La directrice du Centre pour l’éducation et le développement des enfants mauriciens (CEDEM) accueille favorablement les mesures concernant le bien-être des enfants, présentées dans le discours-programme par le Président de la République mardi dernier. Pour Rita Venkatasawmy, la manière dont ces projets seront développés est cependant primordiale, d’où sa demande aux autorités de faire appel à des professionnels.
Rita Venkatasawmy se réjouit de la présentation du président de la République concernant le Children’s bill au parlement. Une loi qui regroupera, entre autres, toutes les structures qui travaillent pour la protection et le développement de l’enfant mauricien. C’était d’ailleurs une des recommandations du Comité des droits de l’enfant des Nations unies après la séance dialogue with the State party de 2006. Lors du renouvellement de cet exercice avec l’État mauricien, les 14 et 15 janvier derniers, la délégation mauricienne dirigée par la Permanent secretary du ministère de l’Égalité des genres, Marie-Lise How Fok Cheung, a répondu sur l’avancement des travaux concernant ce texte de loi.
Rita Venkatasawmy trouve positif que les petits délits commis n’apparaîtront plus sur le certificat de moralité. D’expérience, elle note que de nombreux parents, dont les enfants fréquentent le CEDEM, ont déjà eu des démêlés avec la justice. « Ils nous disent que malheureusement comme cela apparaît sur le certificat de moralité, ils n’arrivent pas à trouver un emploi. Ce sera une manière de les réhabiliter », estime-t-elle. Pour ce qui est de la sécurité et de l’accès promis aux plages publiques, notre interlocutrice affirme : « Il est temps qu’on puisse se sentir en sécurité ». Elle avance que souvent « nous emmenons des enfants en situation de handicap à la plage et on doit payer un maître nageur pour s’assurer que les enfants puissent nager. On ne se sent pas assez en sécurité sur les plages et il faut qu’elles soient sous surveillance par des maîtres-nageurs. Cela aura un impact de qualité que les loisirs et la vie des enfants en général ».

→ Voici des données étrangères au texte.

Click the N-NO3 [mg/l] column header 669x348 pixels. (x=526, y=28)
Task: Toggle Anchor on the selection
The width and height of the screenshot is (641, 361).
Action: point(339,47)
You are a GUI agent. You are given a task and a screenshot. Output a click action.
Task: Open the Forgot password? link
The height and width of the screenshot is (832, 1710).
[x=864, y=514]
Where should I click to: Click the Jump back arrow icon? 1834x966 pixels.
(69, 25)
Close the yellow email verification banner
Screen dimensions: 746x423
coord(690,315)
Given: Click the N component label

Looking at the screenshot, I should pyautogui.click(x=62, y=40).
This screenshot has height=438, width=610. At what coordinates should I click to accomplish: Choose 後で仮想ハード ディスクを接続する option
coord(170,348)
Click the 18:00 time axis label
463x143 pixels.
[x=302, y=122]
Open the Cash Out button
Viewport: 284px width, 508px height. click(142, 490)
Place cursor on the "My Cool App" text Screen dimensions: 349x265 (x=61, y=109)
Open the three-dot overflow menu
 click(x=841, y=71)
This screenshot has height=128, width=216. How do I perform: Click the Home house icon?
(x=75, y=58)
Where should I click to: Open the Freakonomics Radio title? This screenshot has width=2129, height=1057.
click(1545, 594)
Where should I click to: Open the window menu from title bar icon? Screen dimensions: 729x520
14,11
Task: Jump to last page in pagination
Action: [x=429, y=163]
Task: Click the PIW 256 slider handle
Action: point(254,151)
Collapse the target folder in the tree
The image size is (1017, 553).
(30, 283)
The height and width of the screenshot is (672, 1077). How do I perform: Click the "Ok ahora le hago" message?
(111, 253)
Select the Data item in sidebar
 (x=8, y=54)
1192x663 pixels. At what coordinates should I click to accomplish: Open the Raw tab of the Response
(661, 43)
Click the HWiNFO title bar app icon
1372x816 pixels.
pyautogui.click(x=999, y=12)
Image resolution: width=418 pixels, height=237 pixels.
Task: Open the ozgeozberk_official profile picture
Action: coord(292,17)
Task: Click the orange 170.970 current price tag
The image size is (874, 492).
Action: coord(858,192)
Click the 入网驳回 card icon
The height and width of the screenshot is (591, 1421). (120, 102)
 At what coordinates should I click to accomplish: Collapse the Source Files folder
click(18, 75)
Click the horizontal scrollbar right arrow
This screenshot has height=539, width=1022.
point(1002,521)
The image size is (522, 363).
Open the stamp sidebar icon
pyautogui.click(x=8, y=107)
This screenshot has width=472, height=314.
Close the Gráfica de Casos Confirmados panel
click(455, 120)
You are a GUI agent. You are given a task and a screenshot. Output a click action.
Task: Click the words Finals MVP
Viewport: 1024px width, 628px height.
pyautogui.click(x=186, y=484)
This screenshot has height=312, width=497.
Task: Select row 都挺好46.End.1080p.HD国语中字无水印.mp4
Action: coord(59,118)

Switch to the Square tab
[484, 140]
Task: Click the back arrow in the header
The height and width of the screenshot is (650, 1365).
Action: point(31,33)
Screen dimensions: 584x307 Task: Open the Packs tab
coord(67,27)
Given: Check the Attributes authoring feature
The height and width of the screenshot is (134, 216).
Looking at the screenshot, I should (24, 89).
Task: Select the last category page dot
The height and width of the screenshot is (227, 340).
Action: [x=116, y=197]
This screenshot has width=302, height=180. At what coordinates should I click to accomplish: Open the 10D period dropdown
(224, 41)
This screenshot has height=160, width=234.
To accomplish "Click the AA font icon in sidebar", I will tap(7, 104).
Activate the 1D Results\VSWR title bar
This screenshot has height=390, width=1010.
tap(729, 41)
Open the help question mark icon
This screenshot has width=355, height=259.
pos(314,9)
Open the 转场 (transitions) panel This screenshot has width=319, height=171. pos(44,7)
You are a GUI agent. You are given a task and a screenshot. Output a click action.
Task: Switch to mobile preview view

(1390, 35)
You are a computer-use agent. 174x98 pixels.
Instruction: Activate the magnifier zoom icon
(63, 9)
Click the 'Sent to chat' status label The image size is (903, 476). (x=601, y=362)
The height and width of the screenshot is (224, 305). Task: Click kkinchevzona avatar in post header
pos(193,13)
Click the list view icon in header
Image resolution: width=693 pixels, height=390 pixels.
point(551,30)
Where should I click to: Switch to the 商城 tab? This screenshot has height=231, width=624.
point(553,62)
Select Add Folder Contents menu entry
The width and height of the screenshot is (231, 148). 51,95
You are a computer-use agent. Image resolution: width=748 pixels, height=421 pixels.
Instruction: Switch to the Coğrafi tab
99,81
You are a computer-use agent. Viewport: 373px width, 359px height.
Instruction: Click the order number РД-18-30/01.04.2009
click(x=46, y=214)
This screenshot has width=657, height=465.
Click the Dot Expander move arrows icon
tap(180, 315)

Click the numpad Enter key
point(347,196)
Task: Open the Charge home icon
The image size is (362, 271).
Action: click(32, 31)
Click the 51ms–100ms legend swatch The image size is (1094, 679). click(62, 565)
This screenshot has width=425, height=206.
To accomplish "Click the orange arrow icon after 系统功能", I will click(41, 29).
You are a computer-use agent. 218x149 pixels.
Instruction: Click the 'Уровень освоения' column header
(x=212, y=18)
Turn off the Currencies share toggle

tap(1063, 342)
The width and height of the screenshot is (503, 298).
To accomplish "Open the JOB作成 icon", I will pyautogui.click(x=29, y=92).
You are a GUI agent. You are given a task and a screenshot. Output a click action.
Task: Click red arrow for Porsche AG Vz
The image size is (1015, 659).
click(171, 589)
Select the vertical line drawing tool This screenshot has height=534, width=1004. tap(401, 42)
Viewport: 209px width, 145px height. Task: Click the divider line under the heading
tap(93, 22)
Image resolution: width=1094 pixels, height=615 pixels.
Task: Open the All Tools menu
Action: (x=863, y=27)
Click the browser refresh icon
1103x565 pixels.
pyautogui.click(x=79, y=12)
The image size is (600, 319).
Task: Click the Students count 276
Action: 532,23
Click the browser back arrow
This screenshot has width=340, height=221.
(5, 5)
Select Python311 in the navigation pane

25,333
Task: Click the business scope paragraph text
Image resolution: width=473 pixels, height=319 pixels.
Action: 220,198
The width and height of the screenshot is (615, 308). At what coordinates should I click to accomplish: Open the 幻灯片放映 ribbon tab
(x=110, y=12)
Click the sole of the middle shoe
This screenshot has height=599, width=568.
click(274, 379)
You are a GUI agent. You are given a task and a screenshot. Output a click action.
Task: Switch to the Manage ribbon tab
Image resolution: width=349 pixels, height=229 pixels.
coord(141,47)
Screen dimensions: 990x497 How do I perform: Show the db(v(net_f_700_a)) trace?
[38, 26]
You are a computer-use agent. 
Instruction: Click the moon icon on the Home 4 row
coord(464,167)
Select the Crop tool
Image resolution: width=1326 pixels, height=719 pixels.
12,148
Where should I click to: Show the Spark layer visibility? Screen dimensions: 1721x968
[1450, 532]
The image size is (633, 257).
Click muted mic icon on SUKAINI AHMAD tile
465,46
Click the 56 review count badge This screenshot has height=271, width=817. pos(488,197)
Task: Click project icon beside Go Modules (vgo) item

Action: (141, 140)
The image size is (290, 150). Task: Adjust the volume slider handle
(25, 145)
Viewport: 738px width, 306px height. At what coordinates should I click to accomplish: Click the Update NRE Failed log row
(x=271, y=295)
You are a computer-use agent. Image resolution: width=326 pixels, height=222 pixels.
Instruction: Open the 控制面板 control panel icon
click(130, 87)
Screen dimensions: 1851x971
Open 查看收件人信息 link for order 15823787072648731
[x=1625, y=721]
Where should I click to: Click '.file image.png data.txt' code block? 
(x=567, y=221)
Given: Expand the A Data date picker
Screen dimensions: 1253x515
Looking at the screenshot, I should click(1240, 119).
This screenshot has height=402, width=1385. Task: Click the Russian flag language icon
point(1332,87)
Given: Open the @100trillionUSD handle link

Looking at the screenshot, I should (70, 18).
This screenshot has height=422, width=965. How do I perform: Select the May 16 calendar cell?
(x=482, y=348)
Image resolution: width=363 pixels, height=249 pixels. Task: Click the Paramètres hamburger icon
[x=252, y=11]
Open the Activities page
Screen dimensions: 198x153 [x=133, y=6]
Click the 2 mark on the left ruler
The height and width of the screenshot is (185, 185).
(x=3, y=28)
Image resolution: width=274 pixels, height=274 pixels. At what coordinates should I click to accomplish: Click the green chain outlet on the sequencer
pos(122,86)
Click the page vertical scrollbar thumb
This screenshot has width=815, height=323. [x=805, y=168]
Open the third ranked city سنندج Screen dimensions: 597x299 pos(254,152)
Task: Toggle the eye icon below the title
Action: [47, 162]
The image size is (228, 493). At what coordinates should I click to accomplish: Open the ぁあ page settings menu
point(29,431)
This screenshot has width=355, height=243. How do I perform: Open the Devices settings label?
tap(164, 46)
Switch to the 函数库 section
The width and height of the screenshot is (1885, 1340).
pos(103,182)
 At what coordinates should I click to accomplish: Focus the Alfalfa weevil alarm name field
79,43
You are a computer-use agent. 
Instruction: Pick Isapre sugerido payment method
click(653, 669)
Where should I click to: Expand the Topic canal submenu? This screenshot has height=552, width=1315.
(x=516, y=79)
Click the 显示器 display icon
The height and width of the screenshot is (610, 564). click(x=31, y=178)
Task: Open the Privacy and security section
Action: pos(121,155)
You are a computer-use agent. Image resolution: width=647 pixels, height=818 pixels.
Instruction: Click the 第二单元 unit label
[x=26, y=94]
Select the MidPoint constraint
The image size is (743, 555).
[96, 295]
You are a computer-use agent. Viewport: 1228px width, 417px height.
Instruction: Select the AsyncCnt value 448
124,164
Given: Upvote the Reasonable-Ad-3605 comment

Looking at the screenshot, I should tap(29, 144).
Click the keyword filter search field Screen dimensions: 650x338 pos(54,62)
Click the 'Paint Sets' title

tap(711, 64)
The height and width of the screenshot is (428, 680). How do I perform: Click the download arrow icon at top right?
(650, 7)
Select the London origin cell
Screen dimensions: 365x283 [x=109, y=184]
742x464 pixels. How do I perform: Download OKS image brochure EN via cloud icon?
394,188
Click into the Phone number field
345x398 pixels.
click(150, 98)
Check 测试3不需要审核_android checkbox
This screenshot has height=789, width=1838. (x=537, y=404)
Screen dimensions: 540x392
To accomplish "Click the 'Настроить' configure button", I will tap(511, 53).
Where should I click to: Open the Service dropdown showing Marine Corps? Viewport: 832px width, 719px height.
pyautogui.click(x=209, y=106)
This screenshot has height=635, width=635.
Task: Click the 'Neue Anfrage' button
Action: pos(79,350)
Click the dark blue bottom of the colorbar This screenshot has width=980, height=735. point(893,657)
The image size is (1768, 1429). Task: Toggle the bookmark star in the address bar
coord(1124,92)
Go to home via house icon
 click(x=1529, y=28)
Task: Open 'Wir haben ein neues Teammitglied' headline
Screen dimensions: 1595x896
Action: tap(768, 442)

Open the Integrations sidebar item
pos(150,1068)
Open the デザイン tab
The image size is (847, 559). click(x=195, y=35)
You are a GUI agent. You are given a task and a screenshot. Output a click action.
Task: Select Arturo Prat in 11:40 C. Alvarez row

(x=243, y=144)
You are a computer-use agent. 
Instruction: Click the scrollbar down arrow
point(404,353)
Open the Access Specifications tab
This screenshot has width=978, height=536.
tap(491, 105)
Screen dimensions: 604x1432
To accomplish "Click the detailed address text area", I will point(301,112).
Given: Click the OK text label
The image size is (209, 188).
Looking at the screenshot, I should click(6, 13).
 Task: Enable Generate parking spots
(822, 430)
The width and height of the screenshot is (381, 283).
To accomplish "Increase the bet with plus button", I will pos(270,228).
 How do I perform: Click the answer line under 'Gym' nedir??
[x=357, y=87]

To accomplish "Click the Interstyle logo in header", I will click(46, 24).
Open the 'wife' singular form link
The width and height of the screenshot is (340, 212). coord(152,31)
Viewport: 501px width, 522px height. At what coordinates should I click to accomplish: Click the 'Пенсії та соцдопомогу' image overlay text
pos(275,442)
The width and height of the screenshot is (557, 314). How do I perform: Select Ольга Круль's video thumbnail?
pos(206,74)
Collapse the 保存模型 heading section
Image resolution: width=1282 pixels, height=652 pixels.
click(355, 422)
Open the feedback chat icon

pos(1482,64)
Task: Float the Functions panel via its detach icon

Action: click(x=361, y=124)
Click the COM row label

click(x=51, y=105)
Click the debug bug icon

Notre interlocutrice est pour la mise en place d’un Correctionnal Youth Centre pour les filles, comme annoncé lors de la lecture du discours-programme. Aussi, Rita Venkatasawmy fait ressortir l’importance d’une structure pouvant accueillir les enfants ayant eu des problèmes avec la justice et insiste sur le fonctionnement de ce centre. Pour elle, il ne faut pas que ce système coince l’enfant et l’empêche de se développer. Bien au contraire, toute la partie concernant l’éducation technique et vocationnelle des enfants doit être mise en valeur, dit-elle, parce que tous les enfants ne sont pas doués académiquement.
Idem pour la prise en charge des examens du School Certificate et du Higher School Certificate pour tous, car nombreux sont ceux qui n’ont pas les moyens d’y participer. « La bonne gouvernance est aussi une mesure qui concerne directement le développement et le devenir de l’enfant », estime Rita Venkatasawmy. Elle salue le système proposé pour remplacer le CPE « mais il faut voir comment cela va être fait ». Notre interlocutrice pense que les repas chauds « devraient aussi concerner les enfants des écoles spécialisées et pas seulement ceux qui sont dans la filière normale ». Pour une meilleure gérance et organisation des travaux proposés, elle estime que les autorités doivent faire appel aux professionnels.